# taz.de -- Flüchtlinge aus Libyen: Auf der Flucht und vor dem Nichts
       
       > Hunderttausende sind bereits vor Gaddafis Gewalt geflohen. Jetzt kommt
       > der Krieg dazu. Dramatisch ist die Lage vieler Migranten aus Afrika
       > südlich der Sahara.
       
 (IMG) Bild: 330.000 Menschen sind seit Ende Februar aus Libyen geflohen: Ghanaer an der libysch-tunesischen Grenze.
       
       BERLIN taz | Knapp 330.000 Menschen sind seit dem 22. Februar aus Libyen
       geflohen.

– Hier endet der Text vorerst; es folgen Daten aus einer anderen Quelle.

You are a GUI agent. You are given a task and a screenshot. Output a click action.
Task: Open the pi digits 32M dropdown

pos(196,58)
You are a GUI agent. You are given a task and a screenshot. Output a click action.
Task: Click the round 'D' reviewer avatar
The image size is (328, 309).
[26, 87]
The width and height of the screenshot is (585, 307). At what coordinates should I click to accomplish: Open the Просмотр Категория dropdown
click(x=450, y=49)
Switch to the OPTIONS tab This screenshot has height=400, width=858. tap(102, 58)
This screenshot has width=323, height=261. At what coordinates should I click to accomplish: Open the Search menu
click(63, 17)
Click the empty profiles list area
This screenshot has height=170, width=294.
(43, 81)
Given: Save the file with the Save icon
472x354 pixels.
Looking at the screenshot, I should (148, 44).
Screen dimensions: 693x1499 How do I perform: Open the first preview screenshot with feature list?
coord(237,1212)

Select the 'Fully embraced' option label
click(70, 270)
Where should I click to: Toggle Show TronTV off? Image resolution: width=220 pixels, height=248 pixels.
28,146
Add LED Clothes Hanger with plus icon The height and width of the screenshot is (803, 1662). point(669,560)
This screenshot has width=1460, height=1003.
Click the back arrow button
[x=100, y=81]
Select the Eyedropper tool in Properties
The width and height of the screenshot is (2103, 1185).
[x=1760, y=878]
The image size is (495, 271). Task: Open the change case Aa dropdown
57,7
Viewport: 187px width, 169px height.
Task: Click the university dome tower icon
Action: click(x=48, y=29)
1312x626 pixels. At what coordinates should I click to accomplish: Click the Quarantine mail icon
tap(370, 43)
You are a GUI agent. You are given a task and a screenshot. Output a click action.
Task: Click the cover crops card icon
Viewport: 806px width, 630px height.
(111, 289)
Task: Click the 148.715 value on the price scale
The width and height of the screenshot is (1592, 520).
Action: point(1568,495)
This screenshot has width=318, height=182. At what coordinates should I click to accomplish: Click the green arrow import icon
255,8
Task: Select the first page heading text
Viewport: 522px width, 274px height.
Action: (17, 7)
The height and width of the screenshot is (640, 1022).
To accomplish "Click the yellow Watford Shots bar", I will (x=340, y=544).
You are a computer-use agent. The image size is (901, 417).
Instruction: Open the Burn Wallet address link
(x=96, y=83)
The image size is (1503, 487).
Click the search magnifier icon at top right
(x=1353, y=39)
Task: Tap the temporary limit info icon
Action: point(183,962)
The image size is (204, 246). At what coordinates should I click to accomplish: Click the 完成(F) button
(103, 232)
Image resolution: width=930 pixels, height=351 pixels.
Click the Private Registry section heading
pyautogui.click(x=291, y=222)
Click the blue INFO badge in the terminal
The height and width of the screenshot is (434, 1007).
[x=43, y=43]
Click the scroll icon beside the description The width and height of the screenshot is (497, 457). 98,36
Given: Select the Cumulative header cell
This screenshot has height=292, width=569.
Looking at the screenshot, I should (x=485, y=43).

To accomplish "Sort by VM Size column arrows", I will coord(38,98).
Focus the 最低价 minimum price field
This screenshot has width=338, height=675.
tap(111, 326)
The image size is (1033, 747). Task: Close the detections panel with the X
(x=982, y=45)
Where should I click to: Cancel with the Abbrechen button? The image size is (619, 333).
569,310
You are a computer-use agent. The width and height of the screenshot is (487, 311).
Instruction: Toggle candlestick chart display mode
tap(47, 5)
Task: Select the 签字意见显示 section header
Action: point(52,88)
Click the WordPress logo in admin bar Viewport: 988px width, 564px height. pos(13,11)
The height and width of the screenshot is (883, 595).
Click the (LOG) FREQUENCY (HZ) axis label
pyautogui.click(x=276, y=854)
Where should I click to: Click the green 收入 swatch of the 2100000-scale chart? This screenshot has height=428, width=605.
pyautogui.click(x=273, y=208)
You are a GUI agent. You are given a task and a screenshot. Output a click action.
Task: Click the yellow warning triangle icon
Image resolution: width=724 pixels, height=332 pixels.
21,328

Die internationalen Luftangriffe gegen Gaddafis Militär seit dem
       Wochenende ändern daran zunächst nichts. Im ostlibyschen Rebellengebiet
       bringen sich die Menschen weiterhin vor Gaddafis Angriffen in Sicherheit,
       und aus ganz Libyen fliehen die aus Afrika südlich der Sahara stammenden
       Zuwanderer.
       
       Nach der Zählung des Amts für die Koordinierung humanitärer Angelegenheiten
       der UN (OCHA) sind seit dem 22. Februar rund 165.000 Menschen aus Libyen
       nach Tunesien geflohen, rund 140.000 nach Ägypten und jeweils rund 10.000
       nach Algerien und Niger. Ägypter stellen das größte Flüchtlingskontingent,
       aber zahlreiche afrikanische und asiatische Länder sind vertreten.
       
       Mit über 250 Flügen haben Hilfswerke wie die Internationale Organisation
       für Migration (IOM) und das UN-Flüchtlingshochkommissariat (UNHCR) bislang
       56.000 aus Drittländern stammende Libyen-Flüchtlinge in ihre Heimatländer
       repatriiert. Über die Hälfte davon stammt aus Bangladesch, der Rest vor
       allem aus Tschad, Mali, Ghana, Niger, Nigeria, Vietnam oder den
       Philippinen. Dazu kommen noch Ägypter im Westen Libyens, die über Tunesien
       ausreisten.
       
       Mehrere tausend Menschen sitzen im Niemandsland zwischen den libyschen und
       den ägyptischen beziehungsweise tunesischen Grenzposten fest. So können
       rund 2.000 Tschader, die aus dem Rebellengebiet im Osten Libyens fliehen
       wollen, die Grenze zu Ägypten nicht überqueren: Die Rebellen halten sie für
       Gaddafi-Söldner, da Libyens und Tschads Regierungen eng zusammenarbeiten.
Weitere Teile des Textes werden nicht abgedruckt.